Underlying Mechanisms of Zymographic Diversity in Starch Synthase I and Pullulanase in Rice-Developing Endosperm.

Abstract

Amylopectin is synthesized by the coordinated actions of many (iso)enzymes, including ADP-glucose pyrophosphorylase (AGPase), starch synthases (SSs), branching enzymes (BEs), and debranching enzymes (DBEs). Here, two polymorphic forms of starch synthase I (SSI) and pullulanase (PUL) in rice-developing seeds, designated as SSI-1/SSI-2 and PUL-1/PUL-2, were discovered for the first time by zymographic analysis. The SSI and PUL polymorphisms were strongly associated with the SSI microsatellite marker (p = 3.6 × 10(-37)) and PUL insertion/deletion (InDel) markers (p < 3.6 × 10(-51)). Western blotting and mass spectrometric analysis confirmed that the polymorphic bands were truly the SSI and PUL enzymes.

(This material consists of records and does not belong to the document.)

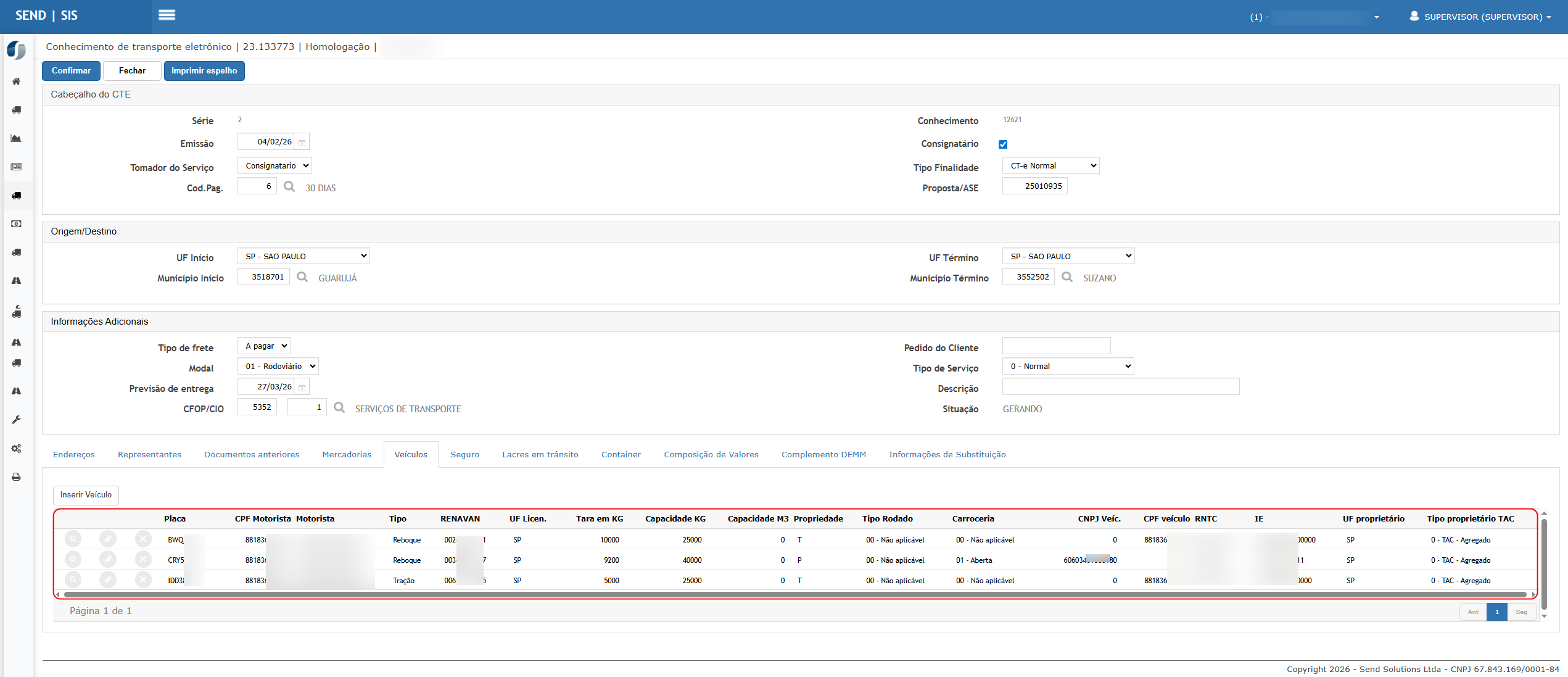Open the hamburger menu in header
This screenshot has height=677, width=1568.
[167, 15]
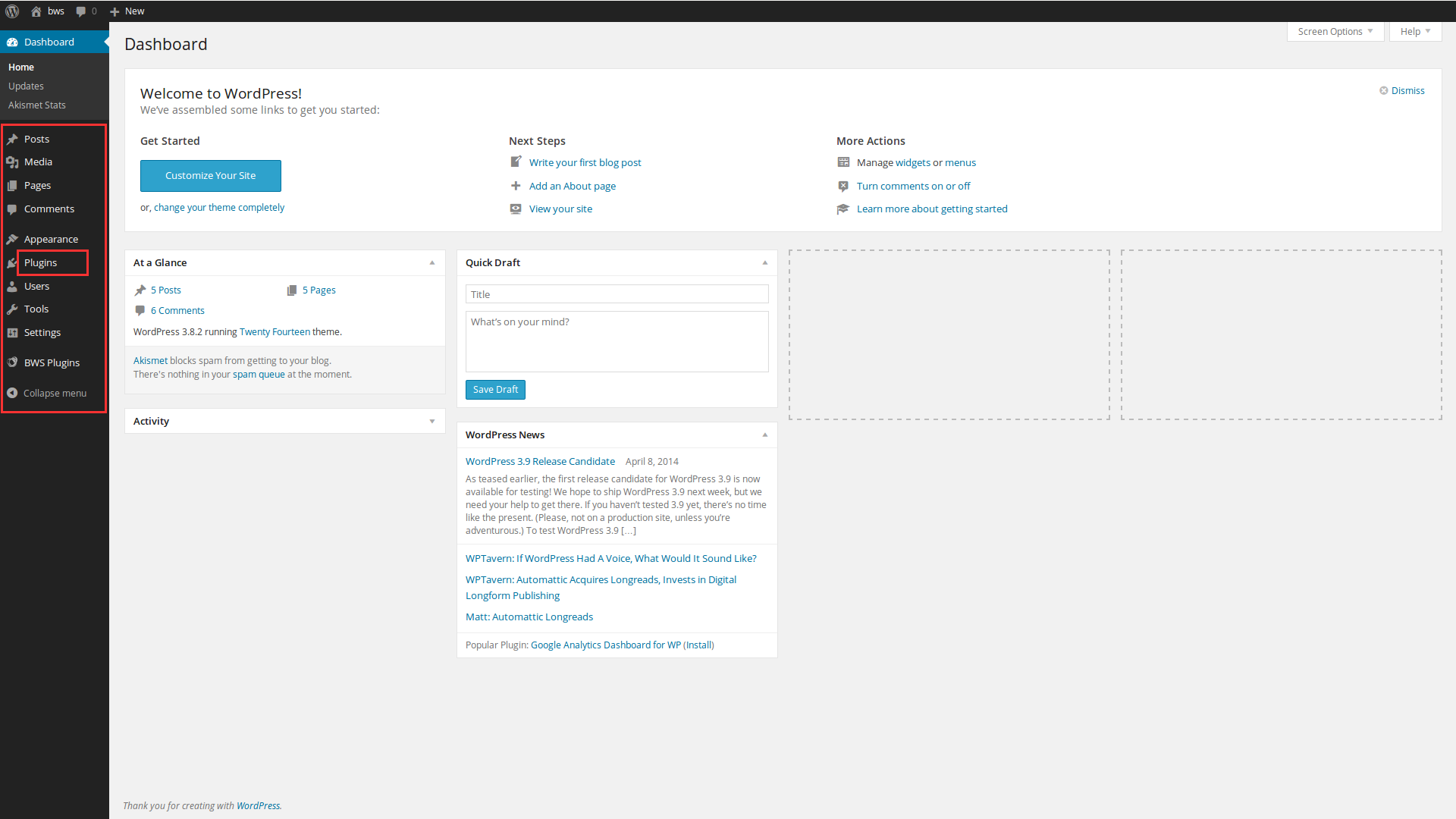Open Comments via the speech bubble icon
The width and height of the screenshot is (1456, 819).
coord(13,209)
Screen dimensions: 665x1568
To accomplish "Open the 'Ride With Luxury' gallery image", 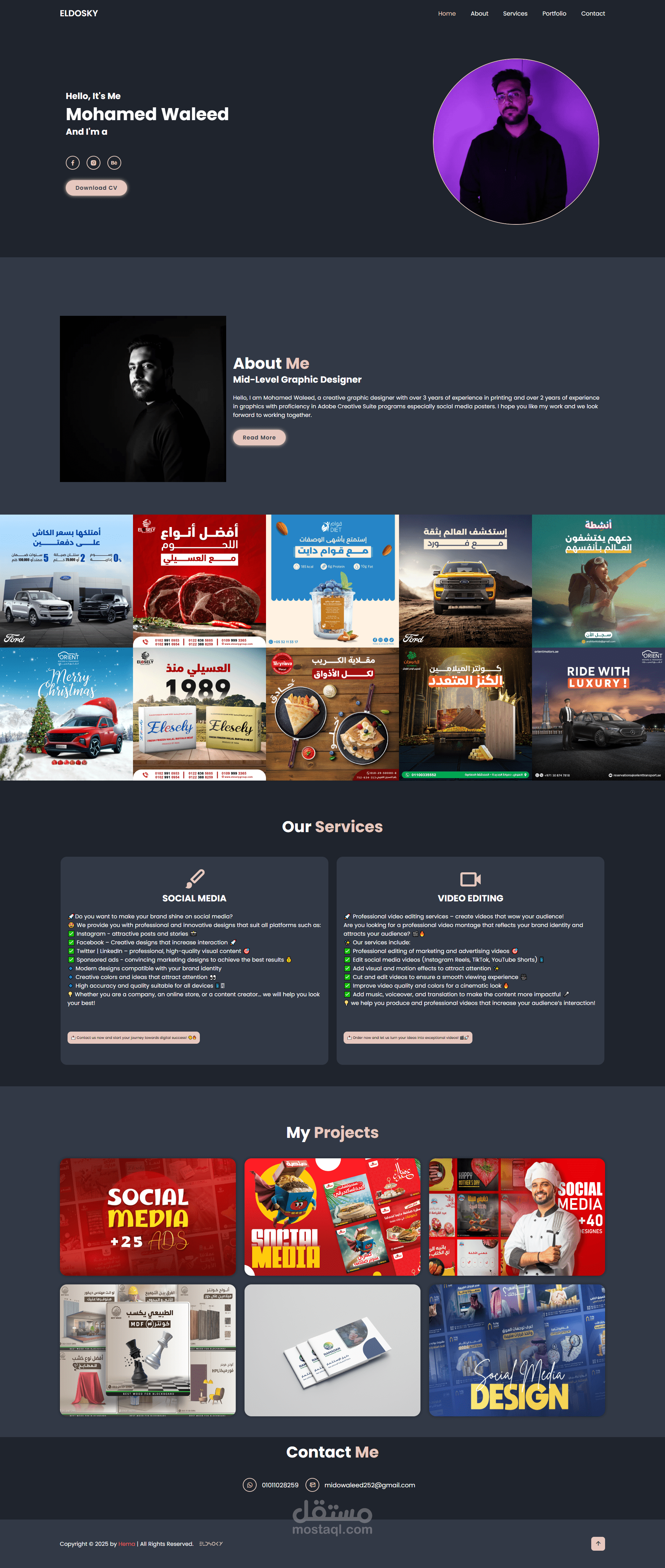I will pos(598,713).
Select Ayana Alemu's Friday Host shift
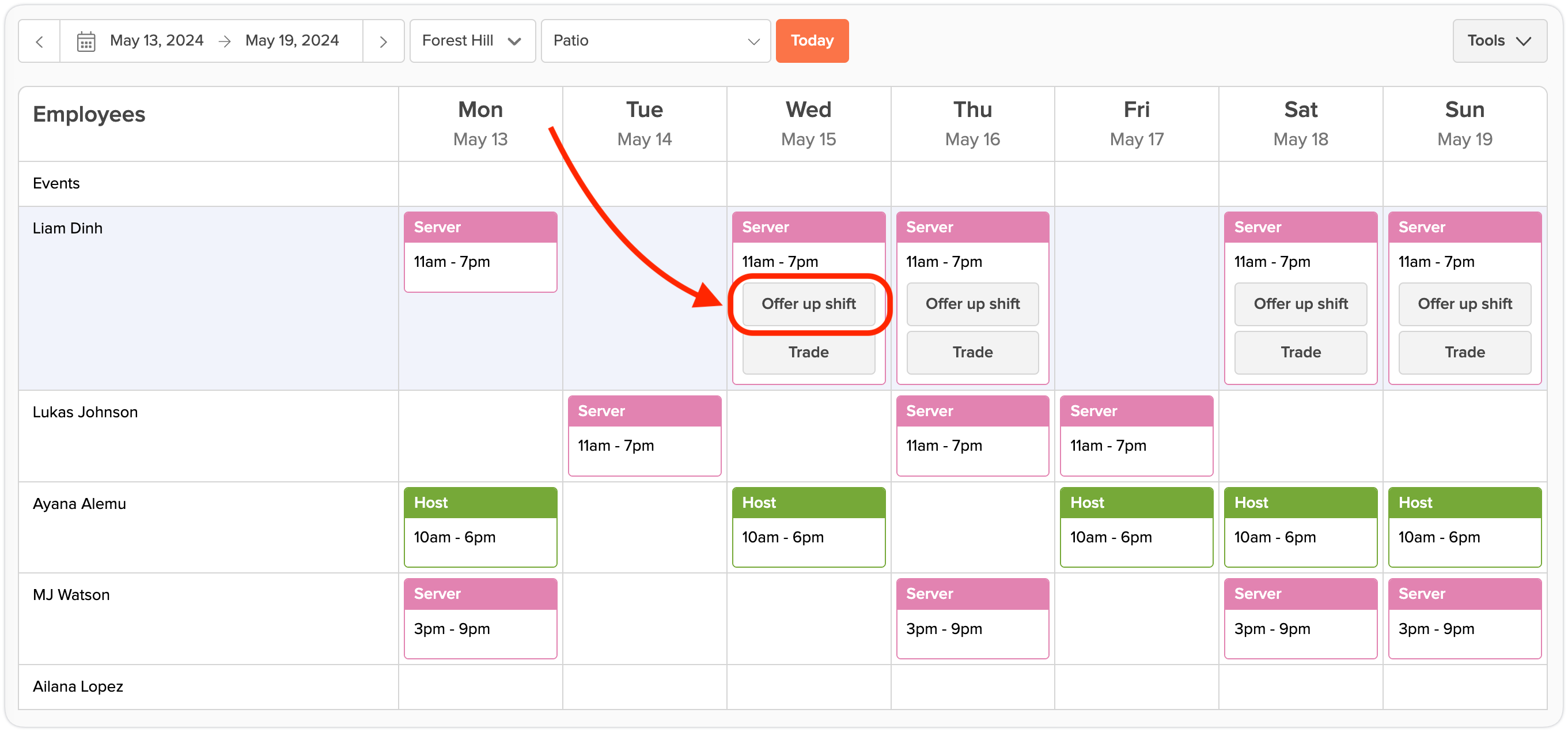The height and width of the screenshot is (732, 1568). [x=1136, y=527]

Only one non-synonymous variation in SSI DNA sequence (the SNP A/G) causing the change of the amino acid K438 to E438 was observed, which coincided well with the polymorphic forms of SSI. Nine non-synonymous variations were found between PUL-1 and PUL-2. Two non-synonymous variations of PUL (F316L and D770E) were identified by mass spectrometric analysis, but all of the variations did not change the structure of PUL. The co-immunoprecipitation results revealed the differences in protein-protein interaction patterns, i.e., strong or weaker signals of SSI-BEI and SSI-BEIIb, between the two forms of SSI. The results will enhance our understanding of SSI and PUL properties and provide helpful information to understand their functions in starch biosynthesis in rice endosperm.